Eduardo made several edits of the film, all of which are available on Amazon Studios. The first cut took a week, and had no music. He then spent a week adding music and sound effects, which transformed it from a simple animated storyboard into a true test movie. “For Dhampira the short, I worked with a Mexican composer called Alejandro Giacoman. He’s one of the top film composers in Mexico, and he’s won the Ariel (the Mexican Oscar). I used five pieces from that in the movie, but those 10 or so minutes of original music weren’t enough for a 90-minute film. I had no money or time to look for an original soundtrack, but Amazon Studios has a music library for the contestants’ use that is amazing. It has Ennio Morricone, for example! I used 8 of his pieces and a total of 35 songs. One of the songs, the only one with voice, is by a Toronto band, Twirl. I got in contact with them, and they were really pleased I used their work. Today I edited a music video using their song and images from Dhampira.”
Watch ESF’s ‘Looking for Trouble’ on Vimeo.
Or visit ESF’s Vimeo channel
Following initial feedback, Eduardo then spent another two weeks creating a third edit, adding in more motion and sound effects. “Editing was crazy. I forced Premiere Pro and my PC to their limits. It would take about 30 minutes just to load the project! The current version of the script does have a few differences in the dialogue, especially for Mara, but I just couldn’t re-record – if I could, I would! There are some parts at the beginning of the movie that I would like to re-shoot, since I was just learning the software at that stage and wasn’t using it at its full potential. There’s also a part or two where the characters talk about past events, where I wish I’d shot active images to go with that sound, but again, I probably won’t. I pretty much want to look at this as a finished product and try to lure Amazon Studios or someone to make the real movie.”
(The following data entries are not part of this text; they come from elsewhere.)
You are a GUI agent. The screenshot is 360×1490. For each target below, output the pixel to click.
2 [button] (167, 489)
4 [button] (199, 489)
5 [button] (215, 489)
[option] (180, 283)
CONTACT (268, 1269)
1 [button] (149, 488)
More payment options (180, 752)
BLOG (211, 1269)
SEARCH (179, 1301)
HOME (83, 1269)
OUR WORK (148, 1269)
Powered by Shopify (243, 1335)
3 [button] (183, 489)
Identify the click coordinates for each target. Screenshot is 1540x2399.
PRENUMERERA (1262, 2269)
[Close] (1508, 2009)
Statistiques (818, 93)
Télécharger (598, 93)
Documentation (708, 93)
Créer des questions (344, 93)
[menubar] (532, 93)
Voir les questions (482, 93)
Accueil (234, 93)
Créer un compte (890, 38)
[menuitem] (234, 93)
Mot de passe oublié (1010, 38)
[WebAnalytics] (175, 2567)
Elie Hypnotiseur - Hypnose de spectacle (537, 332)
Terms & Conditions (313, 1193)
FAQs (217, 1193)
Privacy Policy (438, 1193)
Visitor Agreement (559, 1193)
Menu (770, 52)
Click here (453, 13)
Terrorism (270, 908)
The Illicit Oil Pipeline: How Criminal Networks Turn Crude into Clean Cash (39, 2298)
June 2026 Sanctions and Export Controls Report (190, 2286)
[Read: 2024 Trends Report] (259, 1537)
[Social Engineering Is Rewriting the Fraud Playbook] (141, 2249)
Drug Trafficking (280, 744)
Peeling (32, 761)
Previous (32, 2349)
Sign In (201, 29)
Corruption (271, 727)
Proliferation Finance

He’s already planning his next project. “Definitely before the year ends, I plan to have another feature test movie. I’d like to use Moviestorm again soon, especially now that the new version has several things that I was wishing for. It was quite a trip those three months making a movie with virtual sets and virtual little people! This was a colossal endeavor for which I had to give myself fully artistically, physically, emotionally and financially.
I’m happy to have created a feature-length work that is watchable and entertaining and that provides a very detailed idea of how the real movie could look and feel.
It also gives an idea of the visual, narrative and cinematographic style I would use as a filmmaker for this or other similar projects. Thanks to Moviestorm, I was able to reproduce the images in my mind, which are impossible to explain in a script, and thus have a quite accurate representation of the movie that other people can see.”